_Written tasks_
• 1. In the CCSM4 setup excerpt, how many processors does the simulation use in total once the case is configured?
• 2. List every module shown as loaded in the CCSM4 setup excerpt, with its version.
• 3. Resume the CCSM4 setup excerpt after its final sentence and write the next few steps.

_Excerpt_
-- Start --

This script creates an 1850 control with all components of the model fully active and carbon nitrogen cycling in the land component, The resolution is 1.9x2.5 in the atmosphere and x1 in the ocean. The file is created in the ~/run directory:
For valid component sets see: http://www.cesm.ucar.edu/models/ccsm4.0/ccsm_doc/a2967.html For information on resolution sets see: http://www.cesm.ucar.edu/models/ccsm4.0/ccsm_doc/x42.html#ccsm_grids
Load Balancing:
For the NCAR bluefire load balancing table for a select set of simulations see: CESM1: http://www.cesm.ucar.edu/models/cesm1.0/timing/ CCSM4: http://www.cesm.ucar.edu/models/ccsm4.0/timing/
cd ~/runs/ccsm4_comp-B_1850_CN_res-f19_g16
edit env_mach_pes.xml
<entry id="NTASKS_ATM" value="448" />
<entry id="NTHRDS_ATM" value="1" />
<entry id="ROOTPE_ATM" value="0" />
<entry id="NTASKS_LND" value="320" />
<entry id="NTHRDS_LND" value="1" />
<entry id="ROOTPE_LND" value="160" />
<entry id="NTASKS_ICE" value="64" />
<entry id="NTHRDS_ICE" value="1" />
<entry id="ROOTPE_ICE" value="0" />
<entry id="NTASKS_OCN" value="256" />
<entry id="NTHRDS_OCN" value="1" />
<entry id="ROOTPE_OCN" value="224" />
<entry id="NTASKS_CPL" value="224" />
<entry id="NTHRDS_CPL" value="1" />
<entry id="ROOTPE_CPL" value="0" />
<entry id="NTASKS_GLC" value="1" />
<entry id="NTHRDS_GLC" value="1" />
<entry id="ROOTPE_GLC" value="0" />
<entry id="PSTRID_ATM" value="1" />
<entry id="PSTRID_LND" value="1" />
<entry id="PSTRID_ICE" value="1" />
<entry id="PSTRID_OCN" value="1" />
<entry id="PSTRID_CPL" value="1" />
<entry id="PSTRID_GLC" value="1" />
Once this file is modified you can configure the case
./configure -case
You will notice that configure will change the file the you just edited and you can see the total processors used by the simulation (704 or 11 nodes in this case):
<entry id="TOTALPES" value="704" />
<entry id="PES_LEVEL" value="1r" />
<entry id="MAX_TASKS_PER_NODE" value="64" />
<entry id="PES_PER_NODE" value="64" />
<entry id="CCSM_PCOST" value="-3" />
<entry id="CCSM_TCOST" value="0" />
<entry id="CCSM_ESTCOST" value="-3" />
Note: Rather than modifying the load balancing manually, NCAR has written a script that resides in your $CASE running directory that allows you to modify the individual component CPU allocation without playing with the env_mach_pes.xml file:
To try a different configuration we might want 8 cpus running the OCN component continually and the remaining 24 cpus running atm on 24 then LND, ICE and CPL on 8 each. To set this up you enter;
configure -cleanmach
xmlchange -file env_mach_pes.xml -id NTASKS_ATM -val 24
xmlchange -file env_mach_pes.xml -id NTASKS_LND -val 8
xmlchange -file env_mach_pes.xml -id NTASKS_ICE -val 8
xmlchange -file env_mach_pes.xml -id ROOTPE_ICE -val 8
xmlchange -file env_mach_pes.xml -id NTASKS_CPL -val 8
xmlchange -file env_mach_pes.xml -id ROOTPE_CPL -val 16
xmlchange -file env_mach_pes.xml -id NTASKS_OCN -val 8
xmlchange -file env_mach_pes.xml -id ROOTPE_OCN -val 24
configure -case
Then build and resubmit
The task geometry used by loadleveler on TCS is located in the file: ccsm4_comp-B_1850_CN_res-f19_g16.tcs.run
Ensure that the proper modules are loaded:
Currently Loaded Modulefiles:
1) ncl/5.1.1 3) netcdf/4.0.1_nc3 5) xlf/13.1
2) nco/3.9.6 4) parallel-netcdf/1.1.1 6) vacpp/11.1
Now compile the model with:
./ccsm4_comp-B_1850_CN_res-f19_g16.tcs.build
One of the pre-processing steps in this build sequence is to fetch inputdat sets (initial and boundary conditions) from the NCAR SVN server. You may want to do this yourself before you build on the datamover1 node if there is a large amount of initial condition data to transfer from the NCAR repository. datamover1 has a high bandwidth connection to the outside. Note: We have most of the input data on /project/ccsm already so this step will not be required for the more common configurations.

-- End --

_Data excerpt_
-- Start --

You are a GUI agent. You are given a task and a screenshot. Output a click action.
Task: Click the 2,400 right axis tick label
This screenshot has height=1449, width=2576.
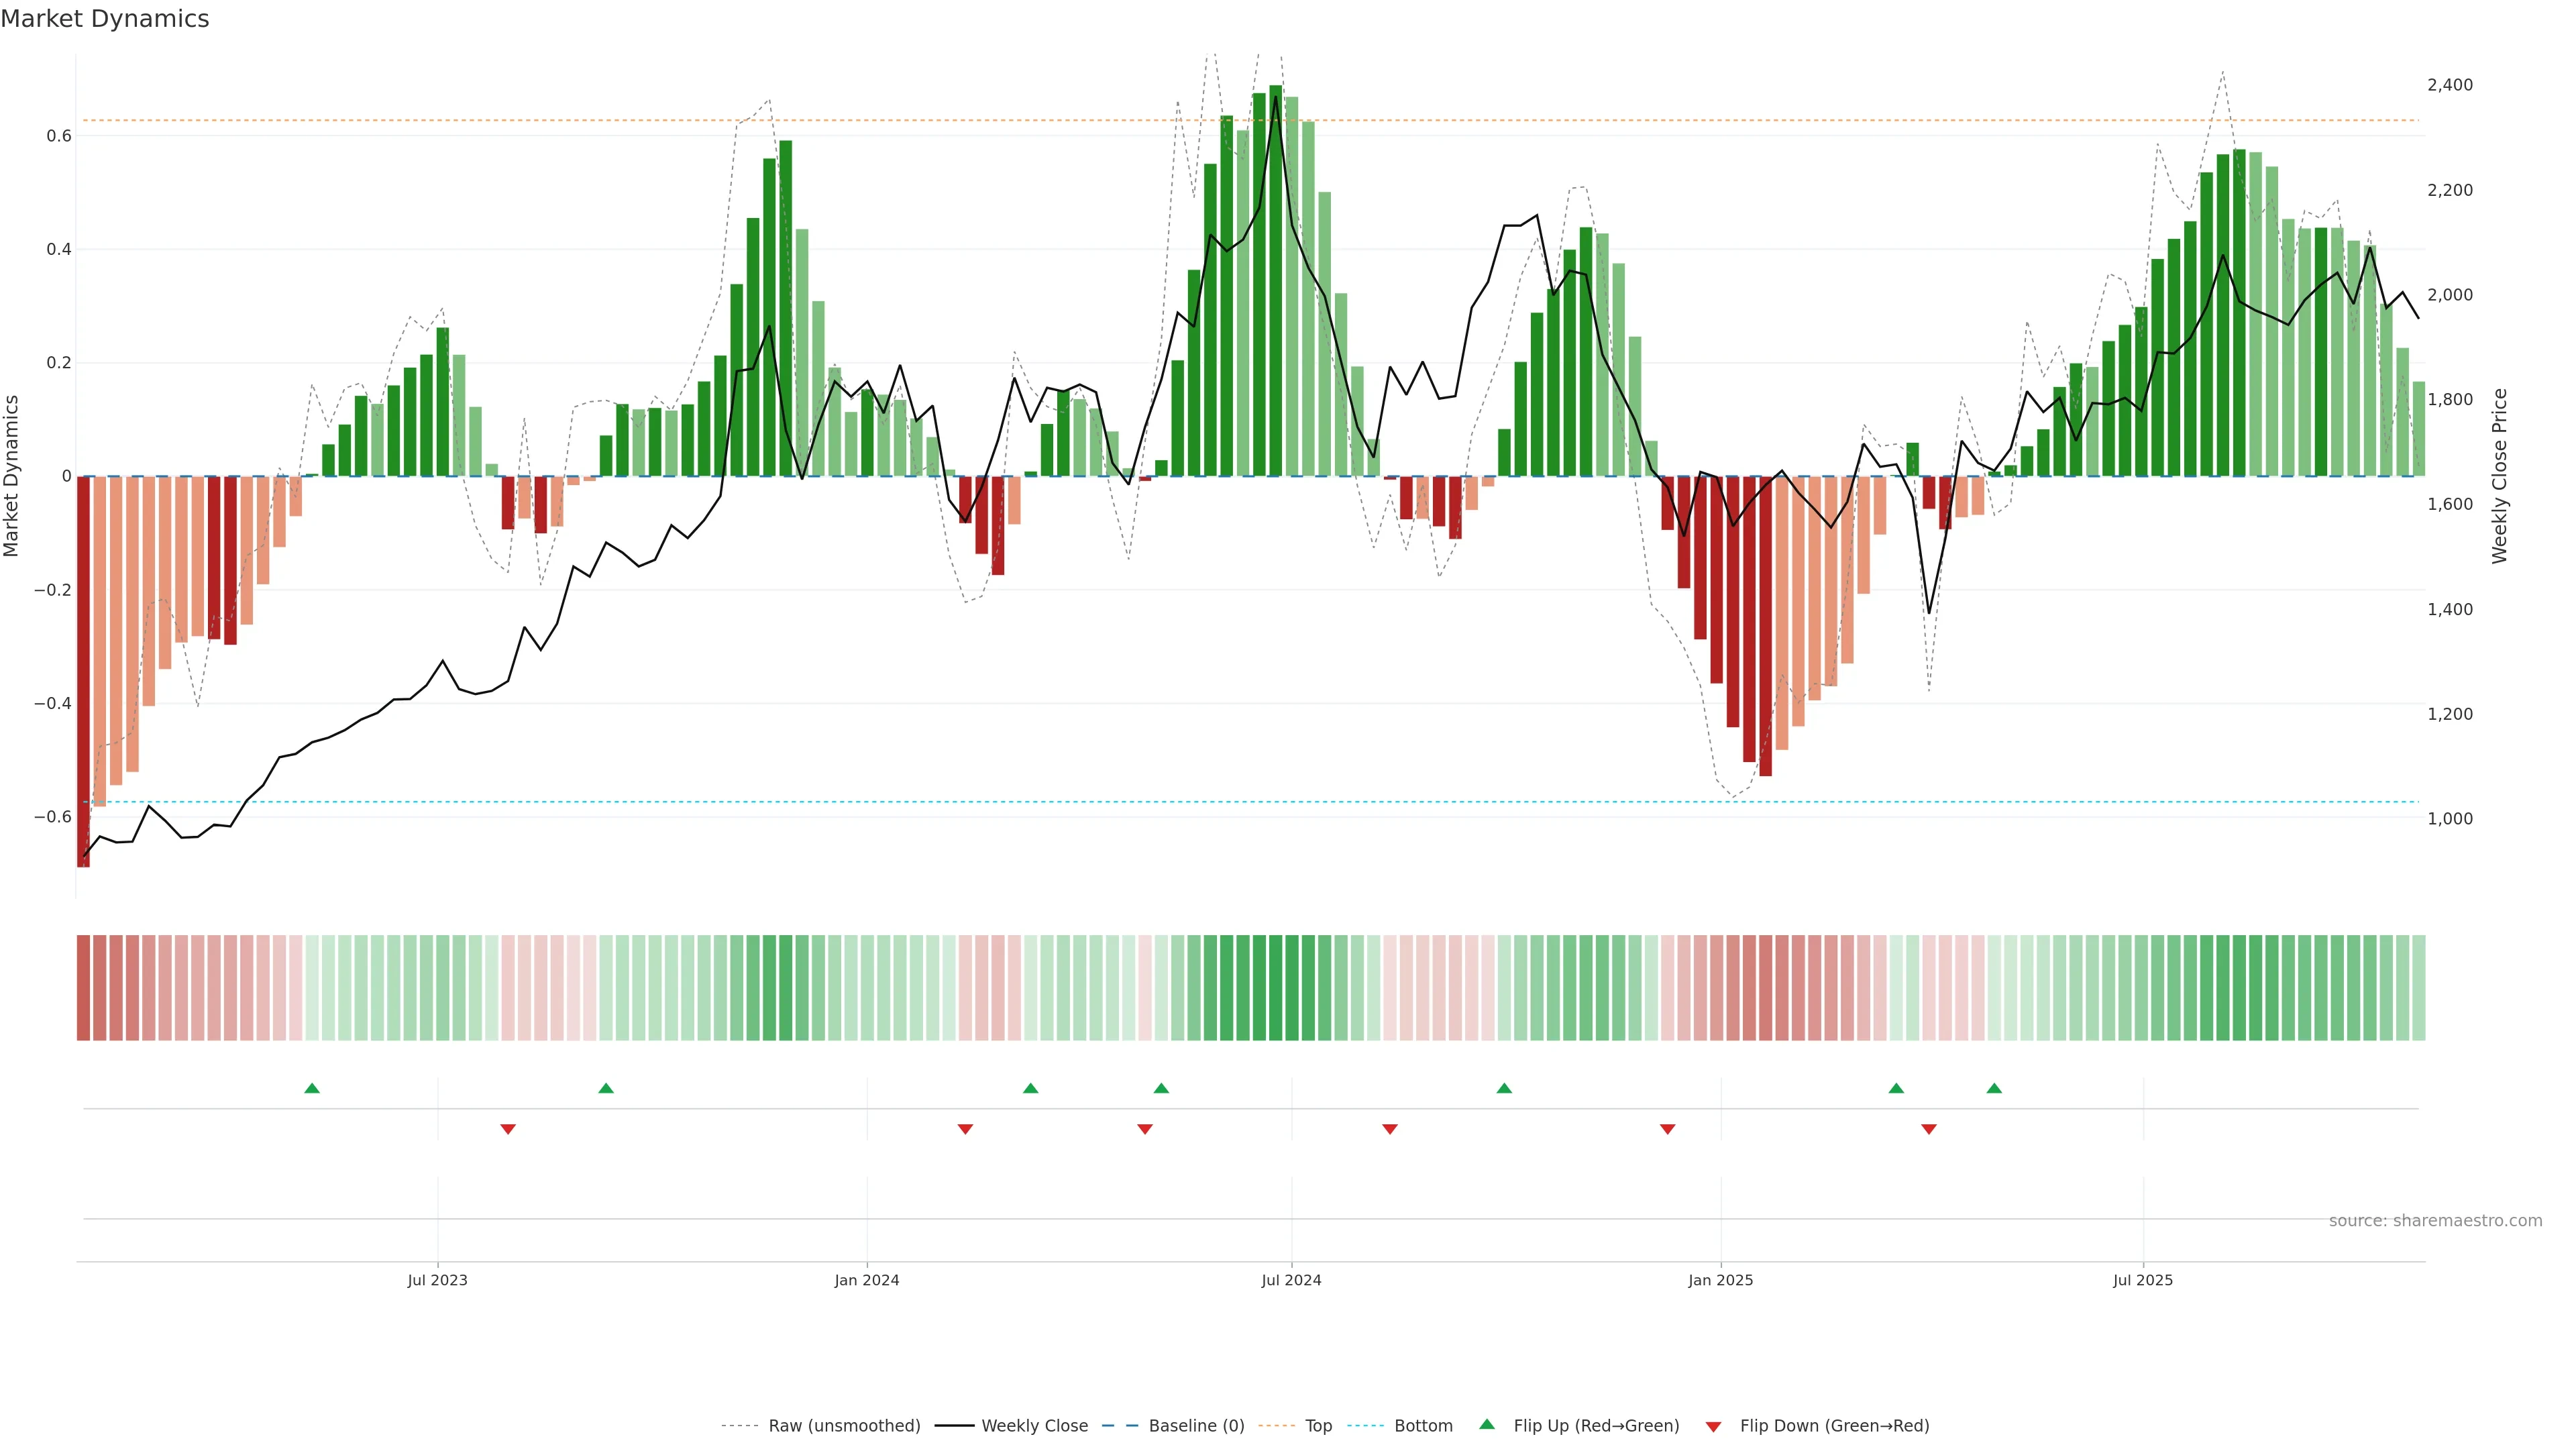pyautogui.click(x=2449, y=85)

-- End --

_Per-task answers_
• 1. 704 processors, or 11 nodes.

• 2. ncl/5.1.1, nco/3.9.6, netcdf/4.0.1_nc3, parallel-netcdf/1.1.1, xlf/13.1, vacpp/11.1

• 3.
> ssh datamover1
Last login: Wed Jul 7 16:38:14 2010 from tcs-f11n06-gpfs
user@gpc-logindm01:~>cd ~/runs/ccsm4_comp-B_1850_CN_res-f19_g16
user@gpc-logindm01:~/runs/ccsm4_comp-B_1850_CN_res-f19_g16>
user@gpc-logindm01:~/runs/ccsm4_comp-B_1850_CN_res-f19_g16>./check_input_data -inputdata /project/ccsm/inputdata -export
Input Data List Files Found:
./Buildconf/cam.input_data_list
./Buildconf/clm.input_data_list
./Buildconf/cice.input_data_list
./Buildconf/pop2.input_data_list
./Buildconf/cpl.input_data_list
export https://svn-ccsm-inputdata.cgd.ucar.edu/trunk/inputdata/atm/cam/chem/trop_mozart_aero/aero/aero_1.9x2.5_L26_1850clim_c091112.nc /project/ccsm/inputdata/atm/cam/chem/trop_mozart_aero/aero/aero_1.9x2.5_L26_1850clim_c091112.nc ..... success
Setting the Simulation Length:
The amount of time that you would like to run the model can be set by editing env_run.xml at anytime in the setup sequence
<entry id="RESUBMIT" value="10" />
<entry id="STOP_OPTION" value="nmonths" />
<entry id="STOP_N" value="12" />
These settings will tell the model to checkpoint after each model year (12 months) and run for a total of 10 years (10 checkpoints)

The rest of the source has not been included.